The choice of modality is based on the tumor size, location, and
adjacent critical structures to optimize the treatment effect while limiting
potential adverse effects. This can include the target lesion in addition to a
margin of radiographically normal tissue to ensure complete local treatment. To
protect adjacent critical structures during percutaneous ablation, adjacent
passive and active thermoprotective techniques (eg hydrodissection) may be
used. Intraoperative ablation may be complementary to surgery to achieve
complete response in patients with metastases which are otherwise inoperable.
Ablation may be considered in patients with disease progression
on conventional therapy with TKIs, and patients with unresectable metastases or
with medical comorbidities prohibiting surgical resection.
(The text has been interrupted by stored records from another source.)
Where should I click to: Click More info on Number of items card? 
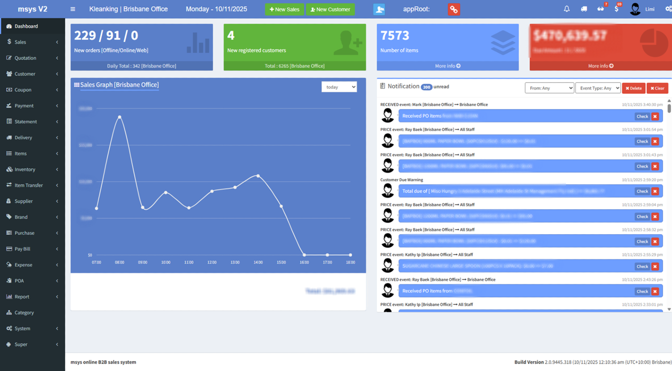447,66
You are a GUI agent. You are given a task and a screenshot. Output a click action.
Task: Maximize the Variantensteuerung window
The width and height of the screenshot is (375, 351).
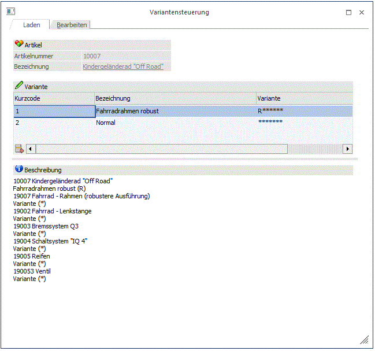348,12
Absolute
contraindications to image-guided ablation include those with active infection
in the planned treatment area, inability to displace or protect adjacent
critical structures, and uncorrectable coagulopathy.
Cryoablation
In cryoablation, tissue destruction results from the induction
of extreme hypothermia.
Radiofrequency Ablation (RFA)
In RFA, tissue destruction results from the induction of extreme
hyperthermia.
Irreversible Electroporation (IRE)
IRE causes permanent cellular membrane injury.
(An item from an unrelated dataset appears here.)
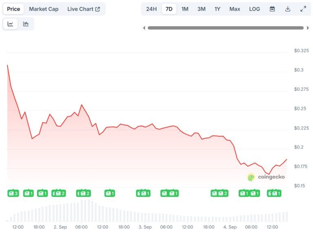313x234 pixels.
Task: Select the Price tab
Action: click(x=13, y=9)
Catheter-Directed Therapies
Catheter-directed therapies allow minimally invasive treatment
of liver disease in select patients including patients unable to tolerate
surgical resection or with lesions not amenable to surgery. It is indicated in
patients with disease progression on TKI therapy, those with unresectable
liver-dominant metastases or patients with medical comorbidities prohibiting
surgical resection. The absolute contraindications include active infection in
the planned treatment area, decompensated liver failure, and uncorrectable
coagulopathy.
Transarterial Embolization (TAE)
TAE involves delivery of embolic agents within the hepatic
arteries supplying liver tumors to achieve vessel stasis. It may be considered
for patients with hepatic metastases refractory to Imatinib or Imatinib and
Sunitinib.
Transarterial Chemoembolization (TACE)
TACE consists of conventional TACE and drug-eluting bead TACE
(DEB-TACE). Conventional TACE involves targeted infusion of chemotherapeutic
agents in addition to embolic agents and Lipiodol into tumoral blood supply.
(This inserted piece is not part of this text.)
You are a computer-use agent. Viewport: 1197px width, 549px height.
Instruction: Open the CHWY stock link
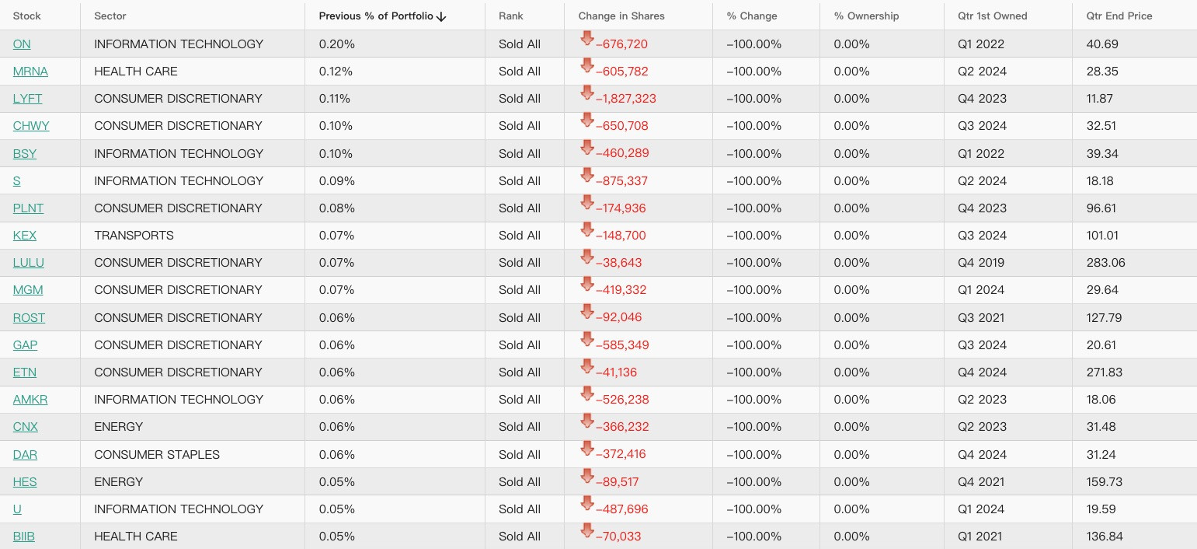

DEB-TACE involves drug delivery through embolic beads loaded with
chemotherapeutic agents. TACE is an effective and well-tolerated treatment in
patients with gastrointestinal stromal tumors with hepatic metastases
unresponsive to TKIs.
Transarterial Radioembolization (TARE)
TARE uses beta particle emitting microspheres by yttrium-90
decay to induce tumoricidal effects through local brachytherapy. This can be
performed with either glass or resin microspheres. TARE is a safe and effective
therapy option for patients with hepatic metastases unresponsive to TKIs.